■ **Direction**:
Lay out as a numbered list the lines of the records from the line with "How do I perform: Click the three-dot" up to and including the line with "click(x=905, y=380)", leaving out blank lines. List only those lines.
━━━━━ Input material ━━━━━
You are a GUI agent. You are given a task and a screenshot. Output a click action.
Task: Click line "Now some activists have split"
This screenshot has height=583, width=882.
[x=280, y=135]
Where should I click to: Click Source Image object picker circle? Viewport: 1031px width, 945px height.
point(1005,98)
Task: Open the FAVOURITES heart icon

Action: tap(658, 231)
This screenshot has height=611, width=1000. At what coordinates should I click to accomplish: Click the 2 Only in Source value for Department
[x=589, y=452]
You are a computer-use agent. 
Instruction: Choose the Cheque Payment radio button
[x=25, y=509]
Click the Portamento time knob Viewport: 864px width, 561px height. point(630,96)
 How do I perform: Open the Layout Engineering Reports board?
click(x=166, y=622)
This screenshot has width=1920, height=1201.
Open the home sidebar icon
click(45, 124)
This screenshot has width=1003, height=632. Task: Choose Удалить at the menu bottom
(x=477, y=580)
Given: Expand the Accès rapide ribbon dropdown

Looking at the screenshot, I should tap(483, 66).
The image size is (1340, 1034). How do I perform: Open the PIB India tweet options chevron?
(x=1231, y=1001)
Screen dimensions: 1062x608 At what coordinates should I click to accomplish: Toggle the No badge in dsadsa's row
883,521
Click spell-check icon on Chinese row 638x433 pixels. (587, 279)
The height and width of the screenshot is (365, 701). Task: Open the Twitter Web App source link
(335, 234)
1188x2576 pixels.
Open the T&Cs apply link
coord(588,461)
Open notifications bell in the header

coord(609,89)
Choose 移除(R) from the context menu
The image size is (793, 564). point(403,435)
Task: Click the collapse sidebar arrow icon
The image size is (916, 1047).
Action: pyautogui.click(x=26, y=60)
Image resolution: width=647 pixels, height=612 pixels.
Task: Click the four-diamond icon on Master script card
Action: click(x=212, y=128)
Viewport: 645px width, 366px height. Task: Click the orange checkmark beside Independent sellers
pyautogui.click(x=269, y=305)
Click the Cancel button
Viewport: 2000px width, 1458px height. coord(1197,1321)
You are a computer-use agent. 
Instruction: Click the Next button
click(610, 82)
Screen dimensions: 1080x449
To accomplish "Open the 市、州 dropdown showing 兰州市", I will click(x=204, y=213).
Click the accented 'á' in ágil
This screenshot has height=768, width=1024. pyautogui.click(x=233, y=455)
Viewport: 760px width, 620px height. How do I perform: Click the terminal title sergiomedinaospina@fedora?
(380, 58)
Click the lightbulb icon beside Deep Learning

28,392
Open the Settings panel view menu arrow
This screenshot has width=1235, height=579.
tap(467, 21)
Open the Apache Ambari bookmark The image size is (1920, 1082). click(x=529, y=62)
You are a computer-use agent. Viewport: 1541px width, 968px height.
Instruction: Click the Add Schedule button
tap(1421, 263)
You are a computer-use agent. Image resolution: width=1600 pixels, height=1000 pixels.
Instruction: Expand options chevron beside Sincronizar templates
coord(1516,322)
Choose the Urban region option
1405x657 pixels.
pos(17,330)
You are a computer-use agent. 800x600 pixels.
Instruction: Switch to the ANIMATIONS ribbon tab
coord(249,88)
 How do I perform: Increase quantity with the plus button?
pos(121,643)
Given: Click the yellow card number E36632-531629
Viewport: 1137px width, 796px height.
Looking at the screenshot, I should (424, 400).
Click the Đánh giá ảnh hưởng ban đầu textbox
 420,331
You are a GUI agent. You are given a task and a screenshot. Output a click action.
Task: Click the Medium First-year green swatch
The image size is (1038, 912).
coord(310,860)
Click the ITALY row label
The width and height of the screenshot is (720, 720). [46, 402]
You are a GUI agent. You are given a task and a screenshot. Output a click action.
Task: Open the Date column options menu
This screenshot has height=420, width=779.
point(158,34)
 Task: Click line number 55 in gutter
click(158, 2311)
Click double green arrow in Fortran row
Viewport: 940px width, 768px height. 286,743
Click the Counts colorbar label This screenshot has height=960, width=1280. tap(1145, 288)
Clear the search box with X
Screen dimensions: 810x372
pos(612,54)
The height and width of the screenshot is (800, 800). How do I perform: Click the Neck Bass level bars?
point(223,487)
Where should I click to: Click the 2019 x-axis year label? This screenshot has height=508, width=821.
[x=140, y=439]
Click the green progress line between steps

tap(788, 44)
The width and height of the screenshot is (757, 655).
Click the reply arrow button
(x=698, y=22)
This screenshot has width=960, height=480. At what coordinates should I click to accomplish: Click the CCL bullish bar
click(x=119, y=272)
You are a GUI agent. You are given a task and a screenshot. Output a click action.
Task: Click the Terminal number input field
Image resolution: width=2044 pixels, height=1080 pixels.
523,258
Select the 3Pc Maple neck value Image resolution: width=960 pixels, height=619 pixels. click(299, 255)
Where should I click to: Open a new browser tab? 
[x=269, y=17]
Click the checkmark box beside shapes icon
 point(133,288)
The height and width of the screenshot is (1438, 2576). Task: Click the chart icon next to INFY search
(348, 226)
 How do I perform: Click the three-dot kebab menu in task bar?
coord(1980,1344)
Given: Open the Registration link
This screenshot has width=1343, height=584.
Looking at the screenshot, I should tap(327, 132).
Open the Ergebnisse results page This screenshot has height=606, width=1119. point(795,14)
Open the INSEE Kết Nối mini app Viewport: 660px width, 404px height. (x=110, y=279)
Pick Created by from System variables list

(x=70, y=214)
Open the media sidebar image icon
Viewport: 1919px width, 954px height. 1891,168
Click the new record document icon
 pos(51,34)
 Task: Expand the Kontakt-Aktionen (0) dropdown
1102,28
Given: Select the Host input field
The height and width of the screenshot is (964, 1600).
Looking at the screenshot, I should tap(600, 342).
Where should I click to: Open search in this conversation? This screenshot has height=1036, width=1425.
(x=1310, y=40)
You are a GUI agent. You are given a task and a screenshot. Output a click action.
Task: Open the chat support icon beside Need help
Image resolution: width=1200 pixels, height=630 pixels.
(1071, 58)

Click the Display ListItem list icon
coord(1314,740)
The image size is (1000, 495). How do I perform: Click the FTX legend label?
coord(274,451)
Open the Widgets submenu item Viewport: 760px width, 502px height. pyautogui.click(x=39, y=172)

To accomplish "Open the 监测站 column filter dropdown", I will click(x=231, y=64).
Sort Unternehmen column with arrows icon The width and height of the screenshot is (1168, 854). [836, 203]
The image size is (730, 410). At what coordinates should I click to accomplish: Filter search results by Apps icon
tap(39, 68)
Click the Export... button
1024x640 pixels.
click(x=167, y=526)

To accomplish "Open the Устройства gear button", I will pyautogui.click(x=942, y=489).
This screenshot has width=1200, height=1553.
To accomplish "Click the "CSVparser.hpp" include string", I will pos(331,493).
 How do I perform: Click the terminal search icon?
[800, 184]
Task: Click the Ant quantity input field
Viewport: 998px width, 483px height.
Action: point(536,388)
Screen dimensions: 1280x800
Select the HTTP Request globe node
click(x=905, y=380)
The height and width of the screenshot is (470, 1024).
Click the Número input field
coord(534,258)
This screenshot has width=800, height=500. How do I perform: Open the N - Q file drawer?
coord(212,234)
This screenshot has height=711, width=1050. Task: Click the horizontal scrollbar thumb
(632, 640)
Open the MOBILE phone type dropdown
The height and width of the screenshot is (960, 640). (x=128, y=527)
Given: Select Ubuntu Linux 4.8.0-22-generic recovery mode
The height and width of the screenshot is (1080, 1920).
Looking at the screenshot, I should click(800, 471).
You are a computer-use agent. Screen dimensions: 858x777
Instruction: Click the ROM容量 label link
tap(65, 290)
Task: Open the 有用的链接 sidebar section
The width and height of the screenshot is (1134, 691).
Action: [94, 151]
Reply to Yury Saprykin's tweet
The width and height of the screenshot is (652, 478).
━━━━━
■ **Result for this task**:
1.  How do I perform: Click the three-dot kebab menu in task bar?
2. coord(1980,1344)
3. Given: Open the Registration link
4. This screenshot has width=1343, height=584.
5. Looking at the screenshot, I should tap(327, 132).
6. Open the Ergebnisse results page This screenshot has height=606, width=1119. point(795,14)
7. Open the INSEE Kết Nối mini app Viewport: 660px width, 404px height. (x=110, y=279)
8. Pick Created by from System variables list
9. (x=70, y=214)
10. Open the media sidebar image icon
11. Viewport: 1919px width, 954px height. 1891,168
12. Click the new record document icon
13.  pos(51,34)
14.  Task: Expand the Kontakt-Aktionen (0) dropdown
15. 1102,28
16. Given: Select the Host input field
17. The height and width of the screenshot is (964, 1600).
18. Looking at the screenshot, I should tap(600, 342).
19. Where should I click to: Open search in this conversation? This screenshot has height=1036, width=1425.
20. (x=1310, y=40)
21. You are a GUI agent. You are given a task and a screenshot. Output a click action.
22. Task: Open the chat support icon beside Need help
23. Image resolution: width=1200 pixels, height=630 pixels.
24. (1071, 58)
25. Click the Display ListItem list icon
26. coord(1314,740)
27. The image size is (1000, 495). How do I perform: Click the FTX legend label?
28. coord(274,451)
29. Open the Widgets submenu item Viewport: 760px width, 502px height. pyautogui.click(x=39, y=172)
30. To accomplish "Open the 监测站 column filter dropdown", I will click(x=231, y=64).
31. Sort Unternehmen column with arrows icon The width and height of the screenshot is (1168, 854). [836, 203]
32. The image size is (730, 410). At what coordinates should I click to accomplish: Filter search results by Apps icon
33. tap(39, 68)
34. Click the Export... button
35. 1024x640 pixels.
36. click(x=167, y=526)
37. To accomplish "Open the Устройства gear button", I will pyautogui.click(x=942, y=489).
38. This screenshot has width=1200, height=1553.
39. To accomplish "Click the "CSVparser.hpp" include string", I will pos(331,493).
40.  How do I perform: Click the terminal search icon?
41. [800, 184]
42. Task: Click the Ant quantity input field
43. Viewport: 998px width, 483px height.
44. Action: point(536,388)
45. Screen dimensions: 1280x800
46. Select the HTTP Request globe node
47. click(x=905, y=380)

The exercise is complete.